On February 1, 1960, at 4:30pm four freshmen students from the North Carolina Agricultural and Technical State University, an HBCU, sat down at the lunch counter inside the Woolworth store at 132 South Elm Street in Greensboro, North Carolina to protest the refusal of white establishments to serve black patrons.  The next day, more than twenty black students joined the protest.  This peaceful student protest lead to the establishment of the Student Non-Violent Cordinating Committee, one of the foremost student groups during the 1960’s civil rights movement.  These students did something to manifest their protest.

In March of 2012, a group of about 30 Paine College Students lead by then SGA president Jabal Moss, protested the lack of judgment, moral sense, and conscience of the George Bradley administration in the way it treated its most precious resource, its students.  They wore black and carried signs demonstrating their protest on the main campus of Paine College.  This is your history.  These students did something to manifest their protest.  Their protest brought attention to the ineptitude of the Bradley administration and eventully lead to his ouster.

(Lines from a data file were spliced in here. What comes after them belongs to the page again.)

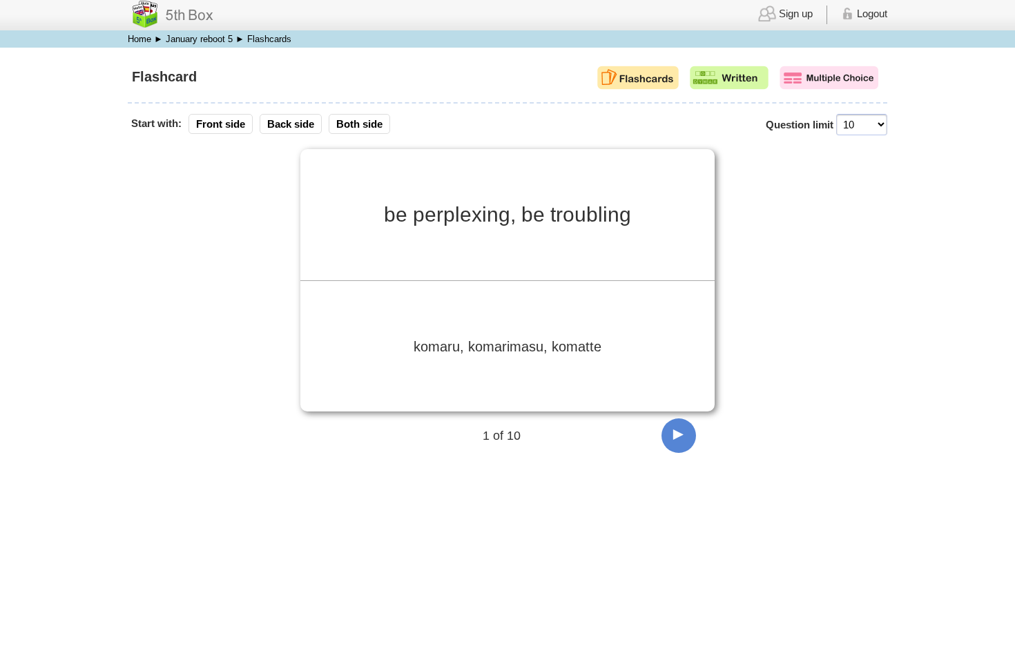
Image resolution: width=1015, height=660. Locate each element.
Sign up (794, 13)
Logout (870, 13)
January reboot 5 (199, 39)
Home (139, 39)
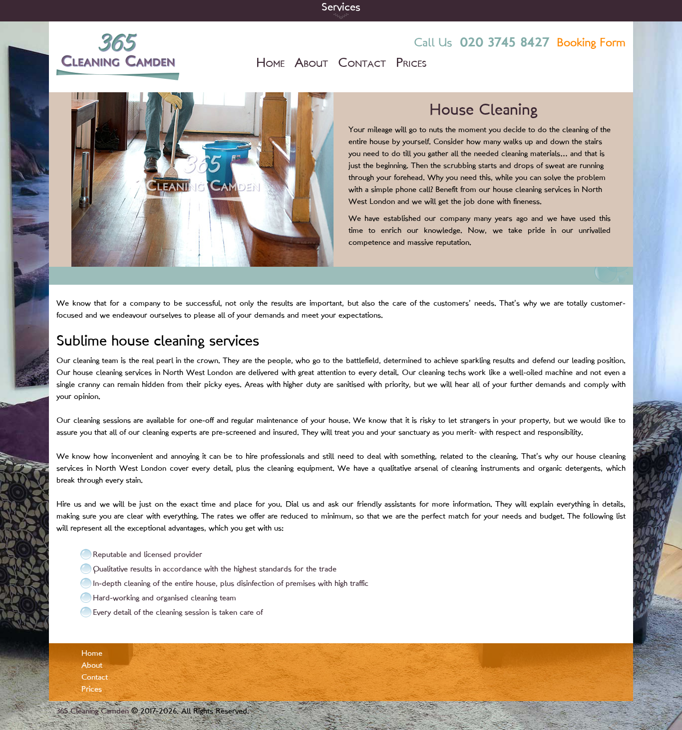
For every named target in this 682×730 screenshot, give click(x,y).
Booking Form (591, 43)
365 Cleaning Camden (92, 712)
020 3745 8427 (504, 43)
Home (270, 63)
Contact (362, 63)
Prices (411, 63)
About (311, 63)
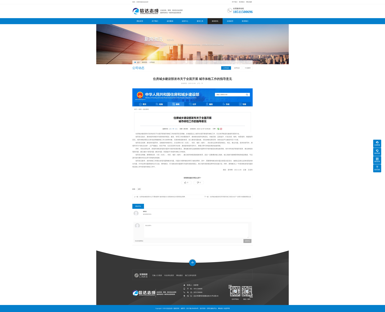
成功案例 (170, 21)
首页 (138, 62)
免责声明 (227, 308)
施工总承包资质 (190, 275)
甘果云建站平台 (212, 308)
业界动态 (237, 68)
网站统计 (221, 308)
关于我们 (234, 2)
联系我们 (242, 2)
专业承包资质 (169, 275)
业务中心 (185, 21)
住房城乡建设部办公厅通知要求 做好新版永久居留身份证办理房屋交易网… (163, 196)
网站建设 (179, 275)
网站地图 (249, 2)
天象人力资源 (157, 275)
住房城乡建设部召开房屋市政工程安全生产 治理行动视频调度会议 (230, 196)
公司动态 (152, 62)
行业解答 (248, 68)
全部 (139, 189)
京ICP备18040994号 (192, 308)
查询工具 (200, 21)
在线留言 (230, 21)
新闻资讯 (215, 21)
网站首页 (140, 21)
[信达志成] (157, 11)
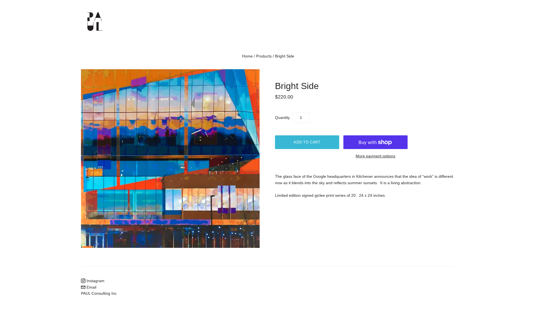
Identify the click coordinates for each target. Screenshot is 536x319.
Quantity (282, 117)
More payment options (375, 156)
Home (247, 56)
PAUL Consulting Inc (99, 293)
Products (264, 56)
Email (90, 287)
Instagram (94, 281)
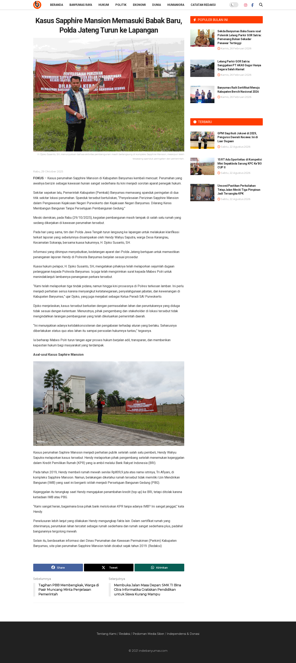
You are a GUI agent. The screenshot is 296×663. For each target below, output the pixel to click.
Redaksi (124, 634)
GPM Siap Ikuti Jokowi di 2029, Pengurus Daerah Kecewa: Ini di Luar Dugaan (237, 137)
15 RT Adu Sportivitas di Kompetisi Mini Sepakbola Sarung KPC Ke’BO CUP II (239, 163)
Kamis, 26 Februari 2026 (235, 48)
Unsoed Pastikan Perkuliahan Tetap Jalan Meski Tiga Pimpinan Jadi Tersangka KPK (238, 189)
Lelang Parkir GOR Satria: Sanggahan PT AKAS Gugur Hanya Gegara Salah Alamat (239, 65)
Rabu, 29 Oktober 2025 (48, 171)
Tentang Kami (106, 634)
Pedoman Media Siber (148, 634)
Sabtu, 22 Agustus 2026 (235, 146)
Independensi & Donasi (183, 634)
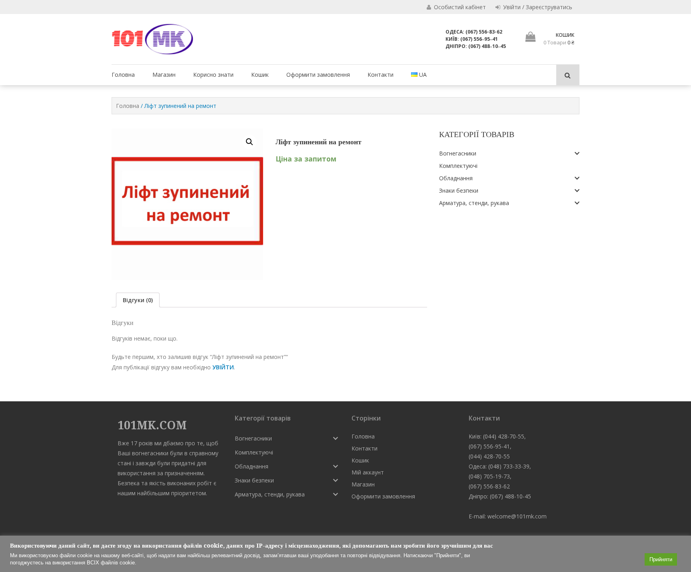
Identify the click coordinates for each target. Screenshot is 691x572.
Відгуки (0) (138, 300)
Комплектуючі (458, 165)
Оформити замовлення (318, 74)
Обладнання (456, 178)
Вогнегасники (457, 153)
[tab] (138, 300)
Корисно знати (213, 74)
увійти (223, 367)
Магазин (164, 74)
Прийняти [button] (660, 559)
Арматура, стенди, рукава (474, 203)
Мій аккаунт (367, 472)
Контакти (380, 74)
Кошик (260, 74)
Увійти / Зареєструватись (536, 7)
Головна (123, 74)
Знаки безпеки (458, 190)
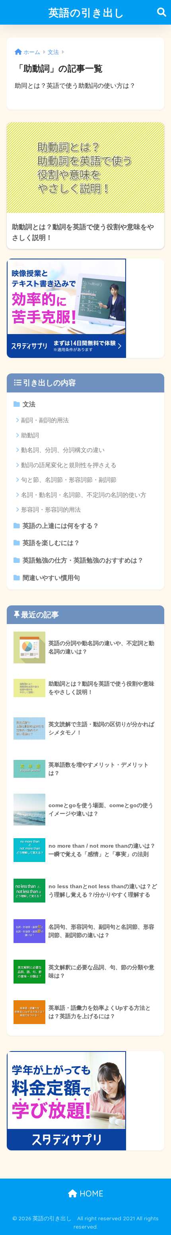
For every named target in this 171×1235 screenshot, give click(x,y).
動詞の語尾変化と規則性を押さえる (69, 465)
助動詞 (30, 435)
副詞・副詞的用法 (45, 420)
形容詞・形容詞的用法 (51, 509)
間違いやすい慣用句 (51, 577)
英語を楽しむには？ (51, 542)
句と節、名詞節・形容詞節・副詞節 (69, 479)
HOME (90, 1193)
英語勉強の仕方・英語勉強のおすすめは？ (83, 560)
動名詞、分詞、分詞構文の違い (63, 449)
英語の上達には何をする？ (61, 525)
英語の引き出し (87, 12)
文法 (29, 404)
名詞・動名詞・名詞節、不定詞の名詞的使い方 (83, 494)
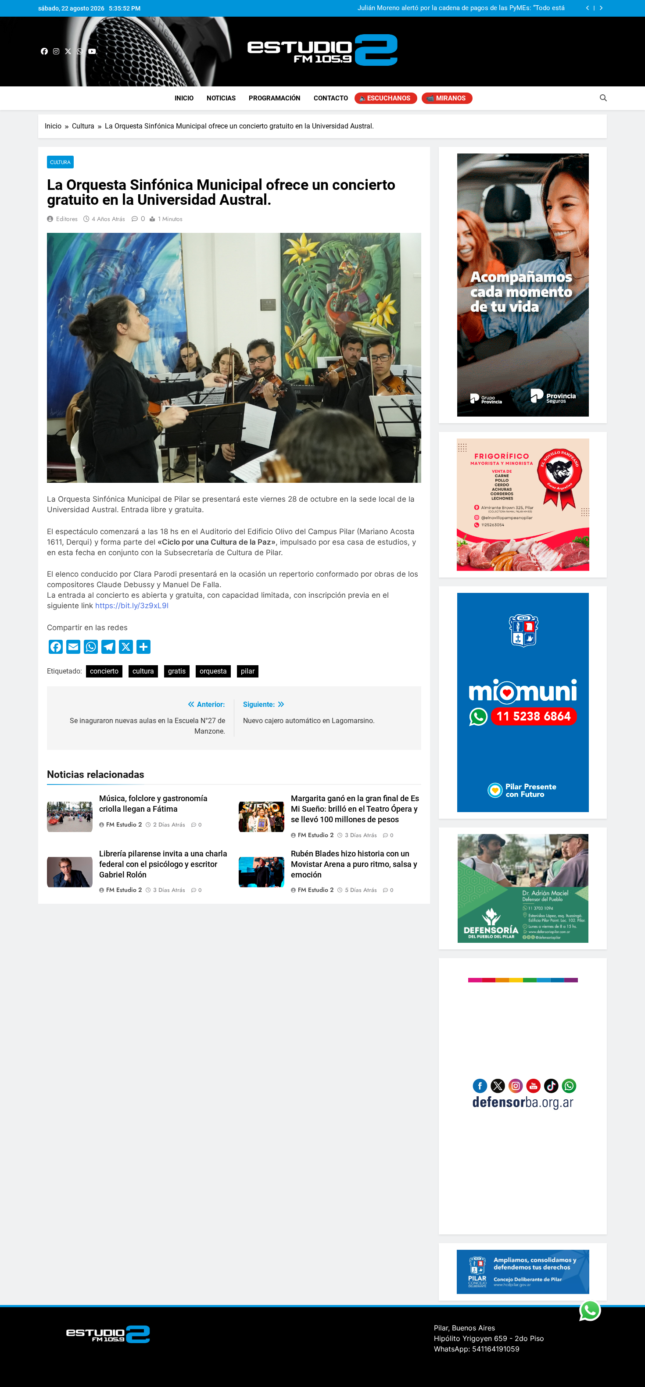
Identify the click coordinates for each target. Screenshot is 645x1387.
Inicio (184, 98)
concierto (104, 671)
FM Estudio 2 (124, 824)
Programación (275, 98)
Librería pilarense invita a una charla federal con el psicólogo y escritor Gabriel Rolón (163, 864)
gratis (177, 671)
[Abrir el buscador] (603, 97)
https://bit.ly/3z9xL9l (131, 605)
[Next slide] (601, 8)
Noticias (221, 98)
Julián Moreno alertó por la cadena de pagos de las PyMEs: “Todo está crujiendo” (461, 8)
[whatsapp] (80, 51)
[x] (68, 51)
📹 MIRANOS (446, 98)
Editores (67, 218)
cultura (143, 671)
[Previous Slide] (588, 8)
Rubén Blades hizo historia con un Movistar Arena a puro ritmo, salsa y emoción (354, 864)
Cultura (60, 162)
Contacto (331, 98)
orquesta (213, 671)
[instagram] (56, 51)
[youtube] (92, 51)
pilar (247, 671)
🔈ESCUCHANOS (384, 98)
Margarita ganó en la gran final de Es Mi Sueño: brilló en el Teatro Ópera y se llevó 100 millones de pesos (355, 809)
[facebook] (44, 51)
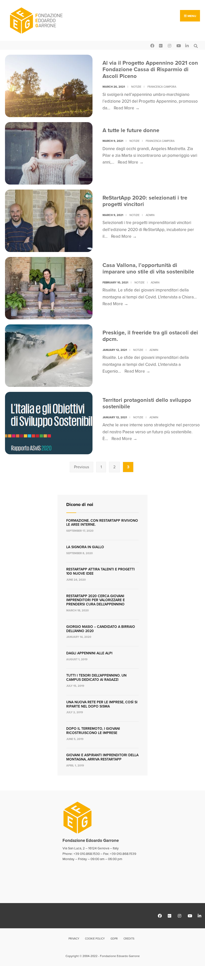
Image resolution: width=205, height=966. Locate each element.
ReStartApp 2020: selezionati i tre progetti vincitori (144, 201)
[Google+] (160, 45)
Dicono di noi (79, 504)
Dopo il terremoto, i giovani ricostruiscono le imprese (93, 730)
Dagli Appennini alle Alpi (89, 653)
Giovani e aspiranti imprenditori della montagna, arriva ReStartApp (102, 757)
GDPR (114, 939)
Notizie (136, 87)
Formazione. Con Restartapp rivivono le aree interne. (102, 522)
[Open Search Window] (195, 45)
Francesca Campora (162, 87)
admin (150, 215)
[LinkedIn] (186, 45)
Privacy (73, 939)
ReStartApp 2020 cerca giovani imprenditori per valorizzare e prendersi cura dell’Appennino (95, 600)
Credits (129, 939)
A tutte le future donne (130, 130)
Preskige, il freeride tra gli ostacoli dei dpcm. (150, 335)
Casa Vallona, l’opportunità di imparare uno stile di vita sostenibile (148, 268)
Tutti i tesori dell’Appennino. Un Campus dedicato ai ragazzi (96, 677)
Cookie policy (95, 939)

Now its your turn to do something to manifest your protest of the firing of a good and decent man, Dr. Samuel Sullivan, as the interim President of Paine College. This is your moment to make your mark on the history of Paine College.  Whether you take decisive action, or show yourselves to be a do nothing student body, you will make history.  We at the Paine Project say – “Don’t talk about it Be about it.”  It’s your future that is at stake.